Screenshot grounding data:
════════════════

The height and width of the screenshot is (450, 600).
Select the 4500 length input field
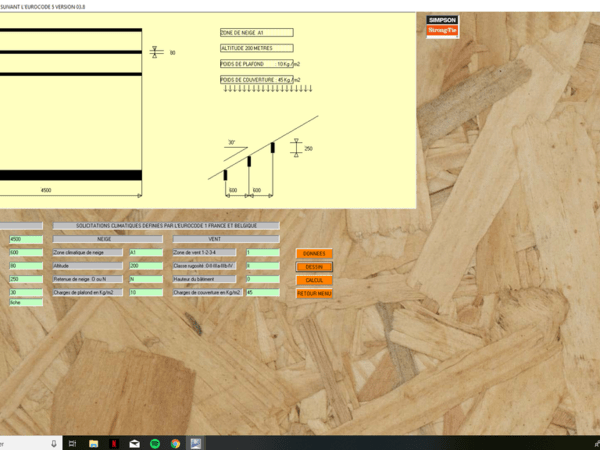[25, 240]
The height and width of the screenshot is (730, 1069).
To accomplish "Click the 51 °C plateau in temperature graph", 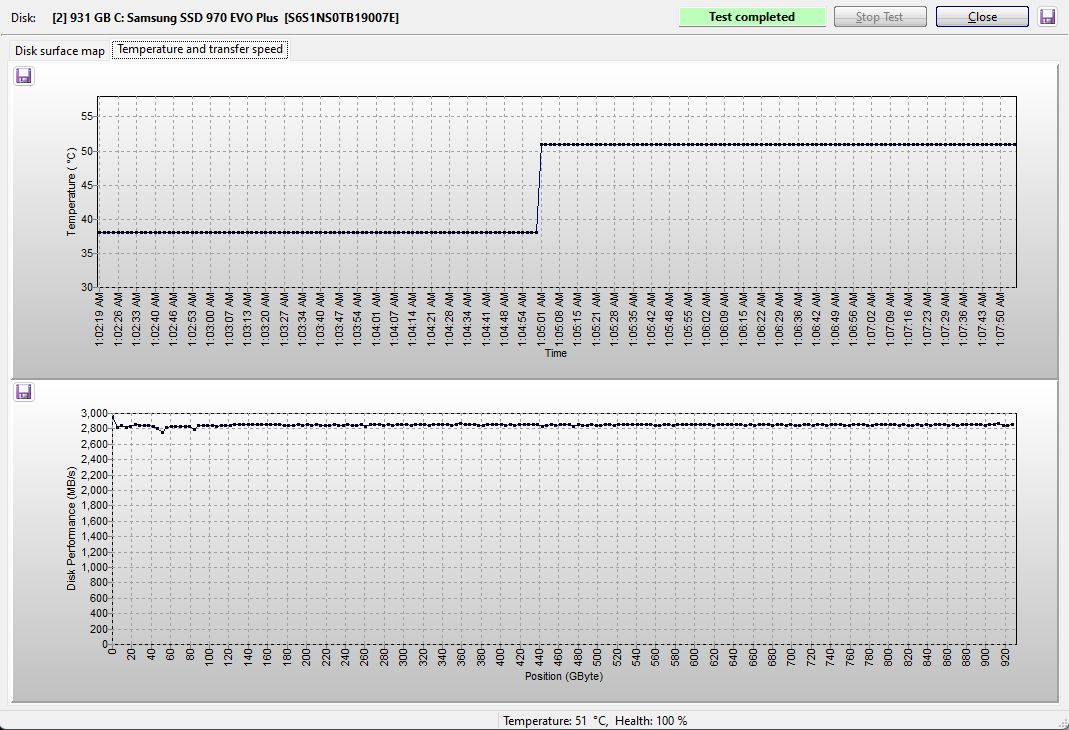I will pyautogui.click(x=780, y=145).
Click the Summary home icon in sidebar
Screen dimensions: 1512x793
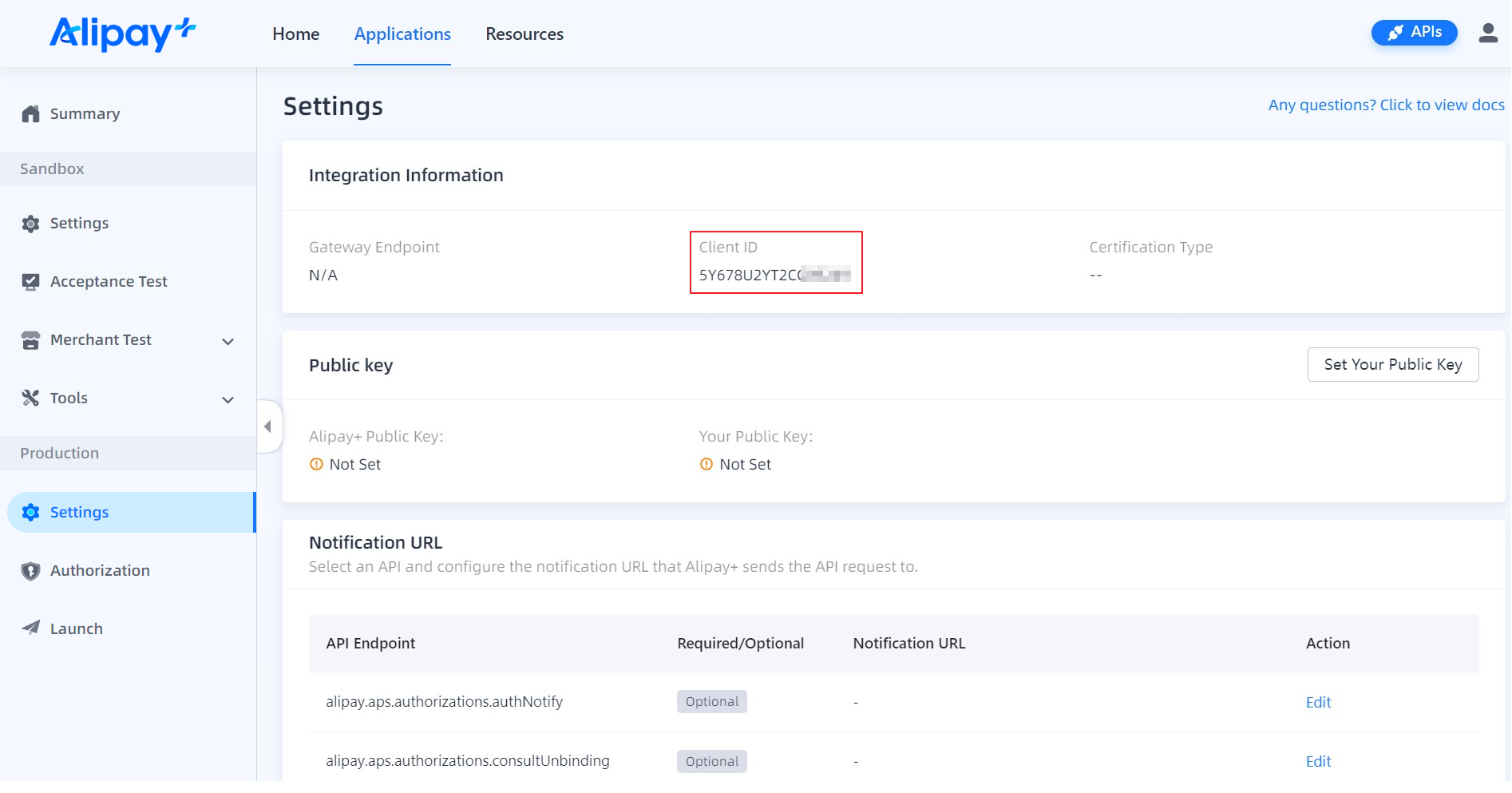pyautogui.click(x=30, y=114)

════════════════

> **THE PROBLEM**
A single number is the whole answer: how many lines in the entries hold the word "width".

> **SOLUTION TO THIS TASK**
2